Outside of the United States, where museums are usually provided with funding from public sources, funding has fallen. Between 2010 and 2014, funding from the U.K. Department for Culture, Media and Sport was cut by 15 percent and continues to move in a downward trajectory. Arts Council England announced this year that it is cutting funding for London-based arts institutions in favor of a policy to reallocate funding outside of the capital.

Museums around the world, despite some public funding, nevertheless accept corporate donations and may incur in reputational damage. Indeed, philanthropy is the main method of funding American cultural institutions and the protests outside of galas and fundraising events are no coincidence. Museums take advantage of these donors not solely by accepting their cheques, but by flipping their donated art. Indeed, when artworks are donated but not accessioned, museums can sell them after three years without jeopardizing the donor’s charitable deduction, one of the main reasons for the donation, and without triggering sanctions from the AAMD. Museums also accept funding and support from large corporations, including oil companies and those that harm the environment. These well-known partnerships were heavily protested over the summer and fall by activists from groups including Just Stop Oil and Extinction Rebellion, who targeted museums by throwing soup on art, gluing themselves to paintings, and other acts of destruction, in the name of climate awareness. Unfortunately, a more effective means of impacting the climate would be advocating for fossil-fuel divestment of an institution’s invested endowment. Like individuals, museums invest in public equities and index funds, which directly connects museums with companies dealing in fossil fuels, tobacco, weapons, and private prisons. In June 2022, Upstart Co-Lab released a report after surveying sixty-one independent museums in the United States with a combined $10 billion in endowment assets. Upstart Co-Lab reported that only 31 percent of those museums currently have impact investment strategies, and only 35 percent have women or BIPOC fund managers in charge of the endowments. While most museums are attempting to showcase more equitable artists and attract diverse audiences, their endowments and investments are not yet contributing to the same mission.
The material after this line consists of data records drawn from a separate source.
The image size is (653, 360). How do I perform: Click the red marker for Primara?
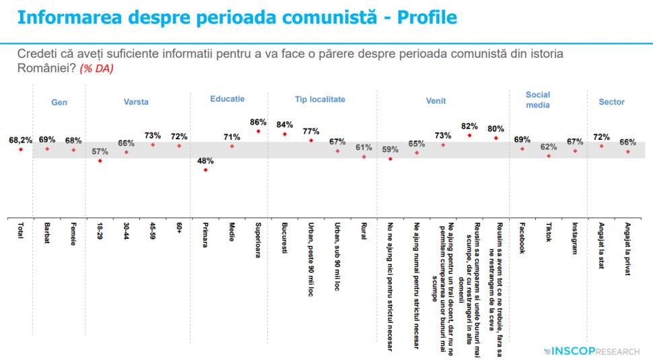205,170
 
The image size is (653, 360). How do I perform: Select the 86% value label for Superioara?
258,122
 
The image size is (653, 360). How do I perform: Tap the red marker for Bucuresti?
284,134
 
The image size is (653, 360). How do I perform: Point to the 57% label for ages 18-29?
100,151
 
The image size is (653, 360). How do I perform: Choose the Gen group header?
59,102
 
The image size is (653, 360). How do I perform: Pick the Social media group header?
537,100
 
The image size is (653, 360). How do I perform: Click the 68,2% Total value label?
20,140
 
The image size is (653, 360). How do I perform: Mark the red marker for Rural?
364,157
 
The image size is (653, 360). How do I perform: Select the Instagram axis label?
575,238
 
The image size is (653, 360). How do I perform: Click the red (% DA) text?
96,69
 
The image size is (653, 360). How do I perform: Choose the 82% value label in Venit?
469,126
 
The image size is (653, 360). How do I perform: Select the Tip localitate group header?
320,99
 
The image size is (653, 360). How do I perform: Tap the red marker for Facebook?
522,148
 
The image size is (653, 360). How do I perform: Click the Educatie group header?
227,99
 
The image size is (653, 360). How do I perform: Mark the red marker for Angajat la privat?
627,151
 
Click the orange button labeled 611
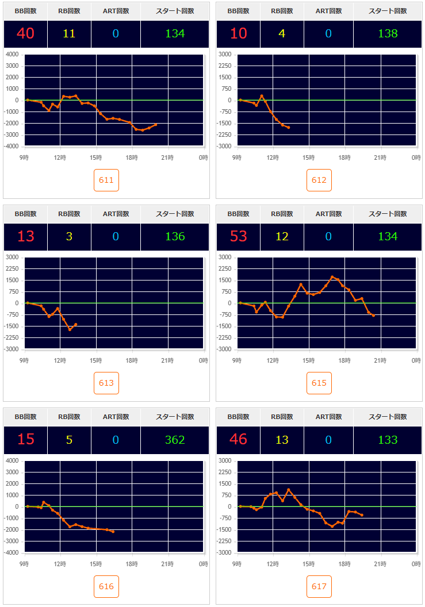106,180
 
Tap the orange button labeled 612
319,180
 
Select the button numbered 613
106,383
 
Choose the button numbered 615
319,383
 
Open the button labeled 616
106,587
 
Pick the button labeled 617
319,587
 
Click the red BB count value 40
25,33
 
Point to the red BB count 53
238,236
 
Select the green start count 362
175,440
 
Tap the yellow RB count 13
282,440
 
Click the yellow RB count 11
69,33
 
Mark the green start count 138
388,33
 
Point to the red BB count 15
25,440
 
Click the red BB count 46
238,440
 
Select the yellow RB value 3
69,236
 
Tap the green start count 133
388,440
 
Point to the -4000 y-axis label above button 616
12,553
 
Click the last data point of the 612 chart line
288,127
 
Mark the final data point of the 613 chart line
76,324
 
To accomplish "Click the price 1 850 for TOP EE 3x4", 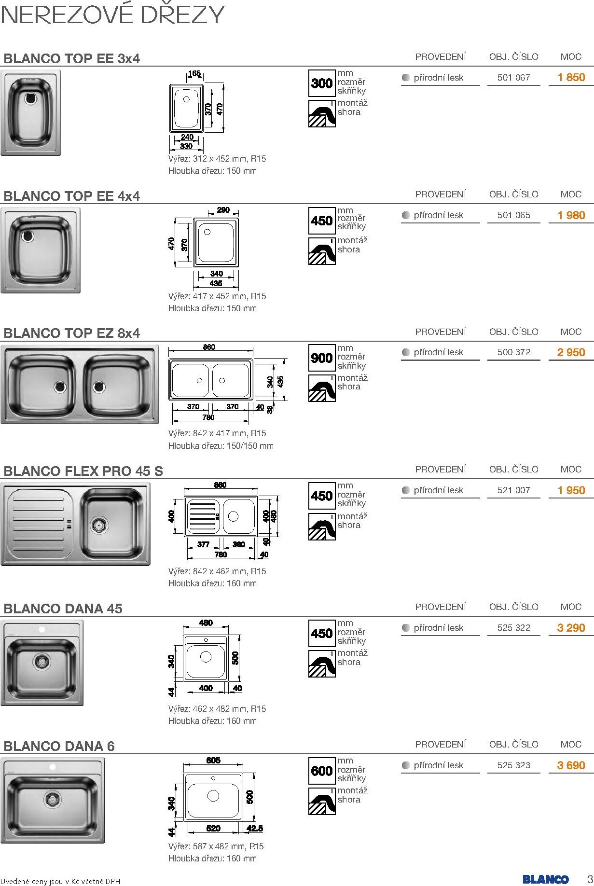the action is pyautogui.click(x=571, y=77).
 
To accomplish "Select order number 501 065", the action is pyautogui.click(x=513, y=215).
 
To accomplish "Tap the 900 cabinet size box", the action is pyautogui.click(x=322, y=358).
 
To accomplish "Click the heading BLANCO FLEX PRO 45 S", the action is pyautogui.click(x=83, y=471).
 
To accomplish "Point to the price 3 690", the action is pyautogui.click(x=571, y=765).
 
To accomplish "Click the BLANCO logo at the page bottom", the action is pyautogui.click(x=545, y=879).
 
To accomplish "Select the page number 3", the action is pyautogui.click(x=589, y=878).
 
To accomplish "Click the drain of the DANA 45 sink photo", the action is pyautogui.click(x=42, y=661).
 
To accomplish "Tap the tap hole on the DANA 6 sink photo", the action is pyautogui.click(x=53, y=767).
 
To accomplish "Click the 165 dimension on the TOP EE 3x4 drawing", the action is pyautogui.click(x=194, y=73).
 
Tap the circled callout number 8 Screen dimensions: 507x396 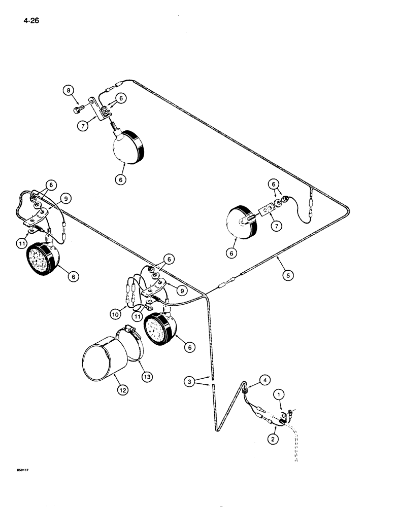pyautogui.click(x=69, y=91)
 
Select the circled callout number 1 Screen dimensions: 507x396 pyautogui.click(x=277, y=393)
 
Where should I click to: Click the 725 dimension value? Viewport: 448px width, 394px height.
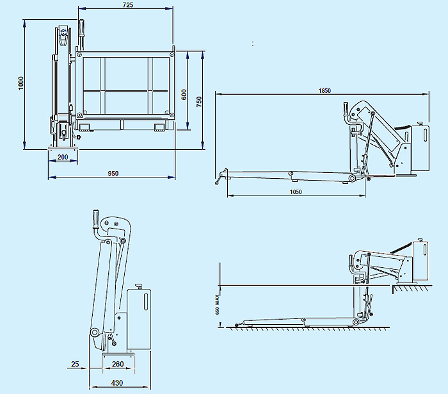pos(127,5)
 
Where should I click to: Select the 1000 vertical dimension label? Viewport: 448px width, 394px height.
pos(20,84)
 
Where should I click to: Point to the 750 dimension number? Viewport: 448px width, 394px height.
pos(199,101)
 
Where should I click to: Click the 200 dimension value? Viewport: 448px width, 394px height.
pos(63,157)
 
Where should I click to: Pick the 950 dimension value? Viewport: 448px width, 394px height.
pos(113,174)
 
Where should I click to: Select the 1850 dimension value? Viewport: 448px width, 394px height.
pos(324,91)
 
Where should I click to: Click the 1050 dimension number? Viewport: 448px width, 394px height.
pos(295,192)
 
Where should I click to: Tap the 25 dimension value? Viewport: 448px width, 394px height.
pos(75,365)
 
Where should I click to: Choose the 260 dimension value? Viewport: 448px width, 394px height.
pos(118,365)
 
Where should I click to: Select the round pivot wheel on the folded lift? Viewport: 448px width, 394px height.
pos(94,332)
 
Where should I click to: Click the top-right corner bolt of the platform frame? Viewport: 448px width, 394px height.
pos(172,55)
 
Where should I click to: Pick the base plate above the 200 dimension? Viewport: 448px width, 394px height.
pos(63,149)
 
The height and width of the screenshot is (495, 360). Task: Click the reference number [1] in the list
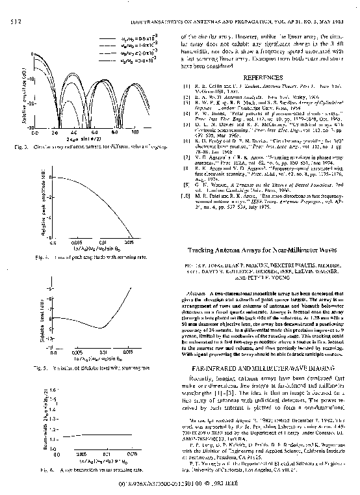click(186, 85)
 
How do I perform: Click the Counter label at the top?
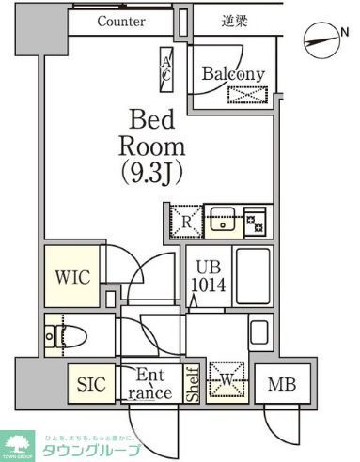pos(120,21)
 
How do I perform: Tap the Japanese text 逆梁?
pos(234,21)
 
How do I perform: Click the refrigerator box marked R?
pos(184,222)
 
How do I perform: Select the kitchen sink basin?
pos(224,222)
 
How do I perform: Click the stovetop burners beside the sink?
pos(255,222)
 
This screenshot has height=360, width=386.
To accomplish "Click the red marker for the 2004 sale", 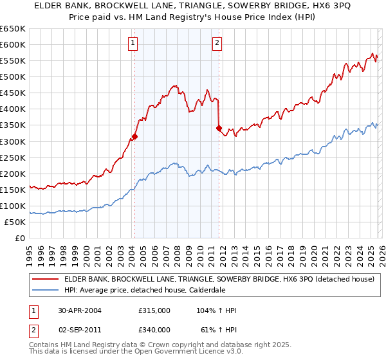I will pyautogui.click(x=134, y=136).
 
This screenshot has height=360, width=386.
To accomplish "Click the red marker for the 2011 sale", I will pyautogui.click(x=219, y=128).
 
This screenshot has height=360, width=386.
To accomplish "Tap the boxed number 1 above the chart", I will pyautogui.click(x=133, y=43).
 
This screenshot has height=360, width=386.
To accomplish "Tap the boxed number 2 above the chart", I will pyautogui.click(x=217, y=43).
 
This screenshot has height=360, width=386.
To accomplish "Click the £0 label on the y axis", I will pyautogui.click(x=20, y=238).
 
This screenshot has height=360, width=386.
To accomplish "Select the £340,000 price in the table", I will pyautogui.click(x=154, y=330).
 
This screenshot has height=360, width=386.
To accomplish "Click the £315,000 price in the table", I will pyautogui.click(x=154, y=310).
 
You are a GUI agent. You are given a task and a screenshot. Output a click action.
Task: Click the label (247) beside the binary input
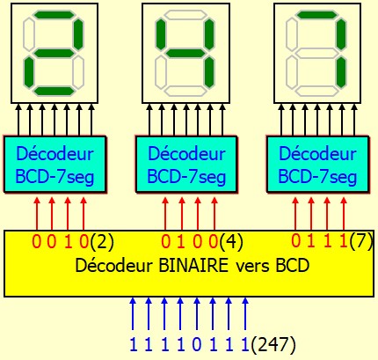tap(273, 344)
As the joint statement from a group of key museum sector groups in the U.K. states, museum collections are “founded on civic conviction, public investment, and the goodwill and support of donors,” and are “primarily held in trust as cultural, not financial, assets.” While this laudable statement may be true, those who work in the museum sector are demonstrating that museums cannot continue to divorce their collection from the people whose job is to care for that collection, nor can the museum continue to advocate for itself as a progressive place of learning and engagement for the general public, often with programming and exhibitions on current issues, while avoiding the issues within its own institution. Finances and the sustainability of the museum as an institution are intertwined, and 2022 has shown the cracks in the system. Larger questions remain about society’s commitment to preserve its culture, the responsibility that comes with that, and how we value and look after the people who take on such responsibility.